#### The problem
Copy out the records from the line with "Viewport: 590px width, 400px height." up to and including the line with "Action: pyautogui.click(x=908, y=399)", leaving out the pictures.

#### Rows
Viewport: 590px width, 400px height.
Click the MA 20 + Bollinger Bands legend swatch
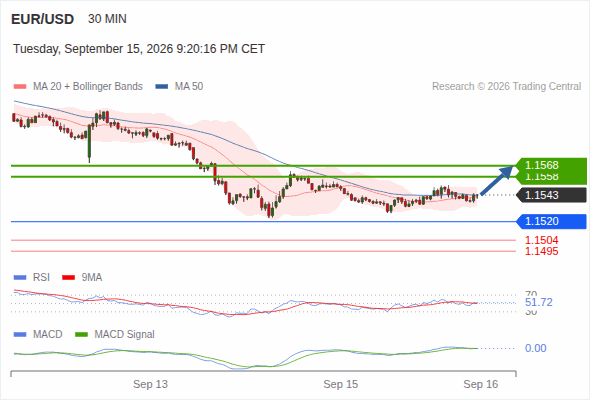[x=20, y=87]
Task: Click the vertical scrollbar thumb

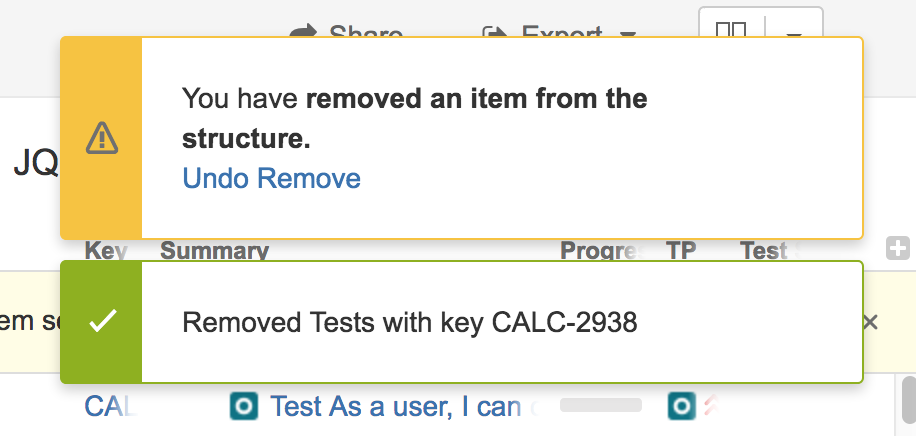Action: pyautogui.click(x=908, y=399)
---
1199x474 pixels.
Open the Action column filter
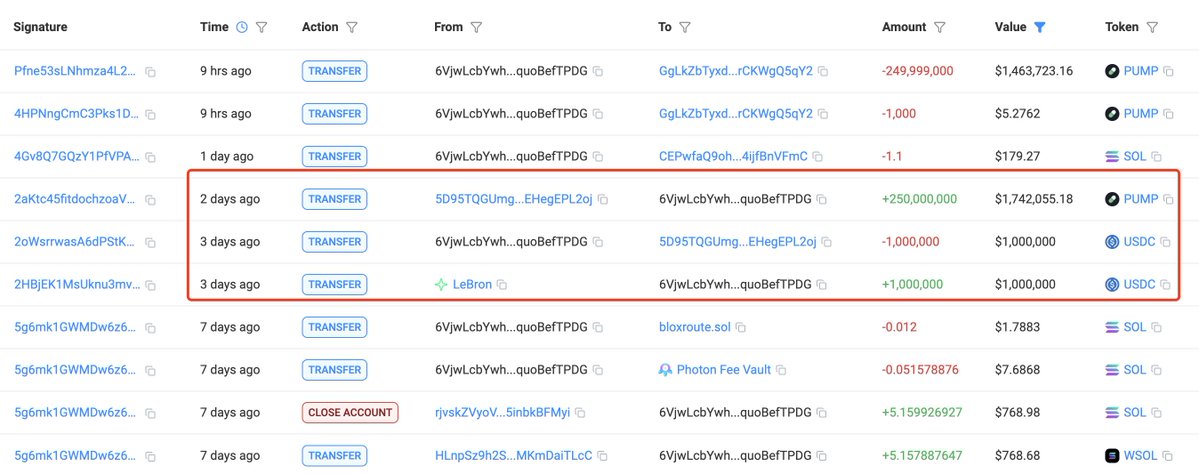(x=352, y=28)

#### Exercise answer
Viewport: 590px width, 400px height.
Click the MA 20 + Bollinger Bands legend swatch
[x=20, y=87]
Task: Click the vertical scrollbar thumb

Action: pyautogui.click(x=908, y=399)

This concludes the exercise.